= Antonio Martínez Sarrión =

Spanish poet and translator (1939–2021)

Antonio Martínez Sarrión (1 February 1939 – 14 September 2021) was a Spanish poet and translator.

==Early life and education ==
Martínez Sarrión was born in Albacete, Castilla-La Mancha. He graduated with his baccalaureate in law from the University of Murcia in 1961.

== Career ==
In 1963, Martínez Sarrión moved to Madrid where he worked as a public official in the General State Administration. Between 1974 and 1976, he co-edited the literary magazine La Ilustración Poética Española e Iberoamericana with Jesús Munárriz and José Esteban.

His work was included in the acclaimed anthology of the critic Josep Maria Castellet Nueve Novísimos Poetas Españoles (Nine Brand-New Spanish Poets), which established him as a contemporary Spanish poet.

In contrast to the anti-realism of his contemporaries, the Novísimos, Martínez Sarrión is known for his sixtyeightish style that exhibits his admiration for beat poetry and the cultural, irrationalist, and mythical references (literature, cinema, jazz) that his fellows on the road would later adopt.

Another aspect of his work is occupied by memorialism. He published many articles and a trilogy of memories, which occupies his childhood years (Infancia y corrupciones, 1993); his university education (Una juventud, 1996) and his ascension to literary life. (Jazz y días de lluvia, 2002)

Martínez Sarrión was also a French translator. He created a Spanish version of the Les fleurs du Mal (The Flowers of Evil) by Charles Baudelaire, and also translated Victor Hugo's work "Lo que dice la boca de sombra y otros poemas" ("What the shadow mouth says and other poems"), Stendhal Translating Award in 1990. Other authors whose work he translated into Spanish are Jean Genet, Michel Leiris, Alfred de Musset, Nicolas Chamfort, Jacottet and Arthur Rimbaud.

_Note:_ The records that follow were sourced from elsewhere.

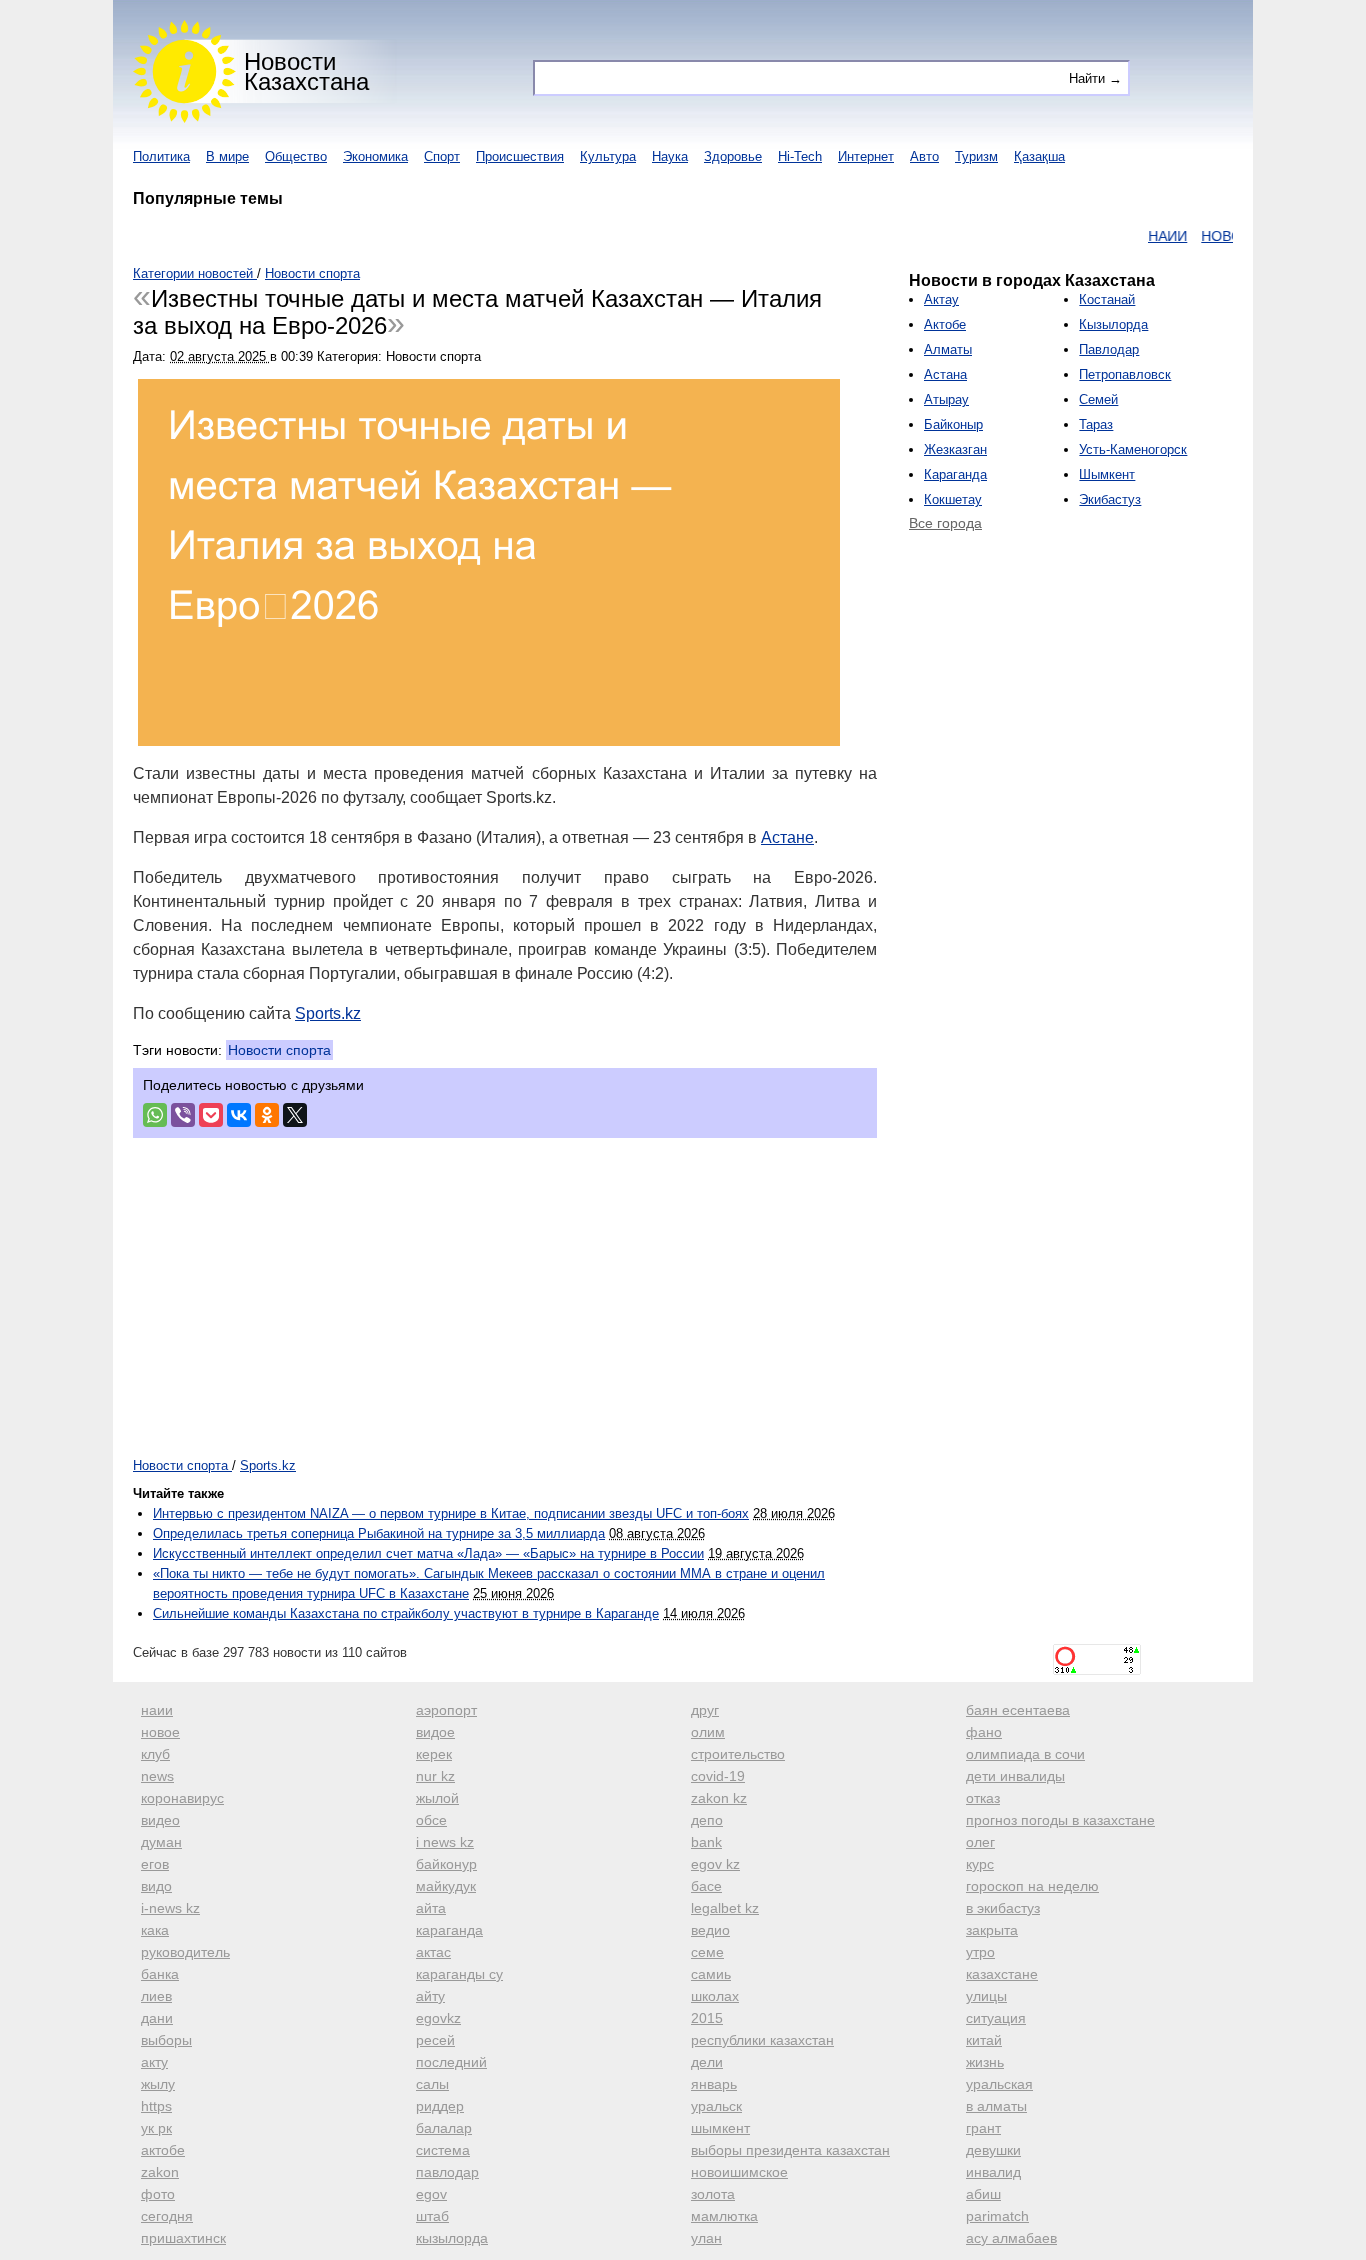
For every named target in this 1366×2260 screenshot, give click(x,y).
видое (435, 1732)
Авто (924, 156)
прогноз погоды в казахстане (1060, 1820)
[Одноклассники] (267, 1115)
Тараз (1096, 424)
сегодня (167, 2216)
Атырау (946, 399)
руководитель (185, 1952)
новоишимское (739, 2172)
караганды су (459, 1974)
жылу (158, 2084)
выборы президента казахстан (790, 2150)
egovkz (438, 2018)
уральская (999, 2084)
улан (706, 2238)
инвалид (993, 2172)
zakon (160, 2172)
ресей (435, 2040)
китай (984, 2040)
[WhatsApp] (155, 1115)
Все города (945, 523)
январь (714, 2084)
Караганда (955, 474)
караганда (449, 1930)
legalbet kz (725, 1908)
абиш (983, 2194)
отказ (983, 1798)
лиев (156, 1996)
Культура (608, 156)
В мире (227, 156)
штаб (432, 2216)
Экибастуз (1110, 499)
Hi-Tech (800, 156)
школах (715, 1996)
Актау (941, 299)
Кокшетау (953, 499)
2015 (707, 2018)
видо (156, 1886)
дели (707, 2062)
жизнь (985, 2062)
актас (433, 1952)
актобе (163, 2150)
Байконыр (953, 424)
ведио (710, 1930)
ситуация (996, 2018)
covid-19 (718, 1776)
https (156, 2106)
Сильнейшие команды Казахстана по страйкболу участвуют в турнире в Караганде (406, 1613)
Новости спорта (279, 1050)
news (157, 1776)
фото (158, 2194)
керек (434, 1754)
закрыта (992, 1930)
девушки (993, 2150)
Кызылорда (1113, 324)
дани (157, 2018)
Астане (787, 837)
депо (707, 1820)
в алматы (996, 2106)
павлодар (447, 2172)
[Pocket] (211, 1115)
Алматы (948, 349)
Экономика (375, 156)
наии (157, 1710)
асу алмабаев (1011, 2238)
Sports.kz (328, 1013)
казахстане (1002, 1974)
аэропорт (446, 1710)
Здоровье (733, 156)
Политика (161, 156)
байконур (446, 1864)
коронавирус (182, 1798)
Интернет (866, 156)
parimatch (997, 2216)
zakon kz (719, 1798)
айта (431, 1908)
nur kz (435, 1776)
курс (980, 1864)
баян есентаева (1018, 1710)
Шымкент (1107, 474)
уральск (716, 2106)
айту (430, 1996)
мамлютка (724, 2216)
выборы (166, 2040)
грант (983, 2128)
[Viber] (183, 1115)
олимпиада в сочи (1025, 1754)
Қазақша (1039, 156)
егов (155, 1864)
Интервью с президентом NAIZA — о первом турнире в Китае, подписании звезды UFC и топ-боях (451, 1513)
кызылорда (452, 2238)
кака (155, 1930)
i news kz (445, 1842)
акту (154, 2062)
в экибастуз (1003, 1908)
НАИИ (1139, 236)
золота (713, 2194)
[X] (295, 1115)
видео (160, 1820)
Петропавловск (1125, 374)
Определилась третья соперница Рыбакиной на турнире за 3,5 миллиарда (379, 1533)
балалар (444, 2128)
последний (451, 2062)
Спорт (442, 156)
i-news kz (170, 1908)
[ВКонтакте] (239, 1115)
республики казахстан (762, 2040)
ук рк (156, 2128)
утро (980, 1952)
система (443, 2150)
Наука (670, 156)
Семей (1098, 399)
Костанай (1107, 299)
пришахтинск (183, 2238)
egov (431, 2194)
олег (980, 1842)
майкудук (446, 1886)
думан (161, 1842)
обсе (431, 1820)
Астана (945, 374)
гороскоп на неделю (1032, 1886)
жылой (437, 1798)
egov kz (715, 1864)
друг (705, 1710)
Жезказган (955, 449)
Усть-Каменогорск (1133, 449)
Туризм (976, 156)
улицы (986, 1996)
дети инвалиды (1015, 1776)
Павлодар (1109, 349)
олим (708, 1732)
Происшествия (520, 156)
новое (160, 1732)
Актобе (945, 324)
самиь (711, 1974)
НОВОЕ (1198, 236)
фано (984, 1732)
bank (706, 1842)
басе (706, 1886)
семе (707, 1952)
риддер (440, 2106)
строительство (738, 1754)
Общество (296, 156)
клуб (155, 1754)
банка (160, 1974)
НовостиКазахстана (306, 71)
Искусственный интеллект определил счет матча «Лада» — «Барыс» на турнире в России (428, 1553)
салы (432, 2084)
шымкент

He participated as a collaborator in the Spanish TV show Qué grande es el cine (How great cinema is) in La 2 and Cine en blanco y negro (Cinema in black and white) in Telemadrid, both presented and moderated by José Luis Garci.

==Works==

===Poetry===
- Teatro de operaciones (Operations theatre), Carboneras de Guadazaón, El toro de barro, 1967.
- Pautas para conjurados (Guidelines for conspirators), B., Col. El Bardo, 1970.
- Ocho elegías con pie en versos antiguos, (Eight elegies with roots in ancient verses) Papeles Son Armadans, 64, 190 (1972), pp. 71–76.
- Una tromba mortal para los balleneros (Deadly downpour for the whale hunters), B., Lumen, 1975.
- Canción triste para una parva de heterodoxos, (Sad song for a heterodoxical group) Papeles de Son Armadans, 81, 242 (1976), pp. 157–162.
- El centro inaccessible. Poesía 1967-1980 (The inaccessible centre: Poetry 1967-1980), M., Hiperión, 1981 (with prologue of Jenaro Talens. Contains all his previous poetry books plus the unreleased El centro inaccessible).
- Horizonte desde la rada (Horizon from the stadium), M., Trieste, 1983.
- Sequías, (Droughts) M., Cuadernillos de Madrid, 1983.
- De acedia, (Of acedia) M., Hiperión, 1986.
- Ejercicio sobre Rilke, (Exercise over Rilke) Pamplona, Pamiela, 1988.
- Antología poética, (Poetic anthology) ed. Juan Carlos Gea, Albacete, Diputación, 1994.
- Cantil, Granada, Comares, 1995; Murcia, Nausíkaä, 2005.
- Cordura, (Sanity) B., Tusquets, 1999.
- Poeta en diwan, (Poet in diwan) Barcelona, Tusquets, 2004.
- Última fe (Antología poética 1965–1999) (Last faith: Poetic anthology 1965–1999), ed. Ángel L. Prieto de Paula, Madrid, Cátedra, 2005.

===Other genres===
- Diario austral, (Austral diary) Madrid, Hiperión, 1987.
- La cera que arde, (The burning wax) Albacete, Diputación, 1990.
- Infancia y corrupciones: Memorias I, (Childhood and corruptions: Memories I) Madrid, Alfaguara, 1993.
- Cargar la suerte - Diarios 1968-1992, (Load the Luck - Diaries 1968-1992) Madrid, Alfaguara, 1994.
- Una juventud - Memorias II), (A youth - Memories II) Madrid, Alfaguara, 1996.
- Murcia: un perfil, (Murcia: a profile) Cuenca, Ediciones Artesanas, 1999.
- Esquirlas - Dietario 1993-1999, (Fragments - Diary 1993-1999) Madrid, Alfaguara, 2000.
- Jazz y días de lluvia - Memorias III), (Jazz and rainy days - Memories III) Madrid, Alfaguara, 2002.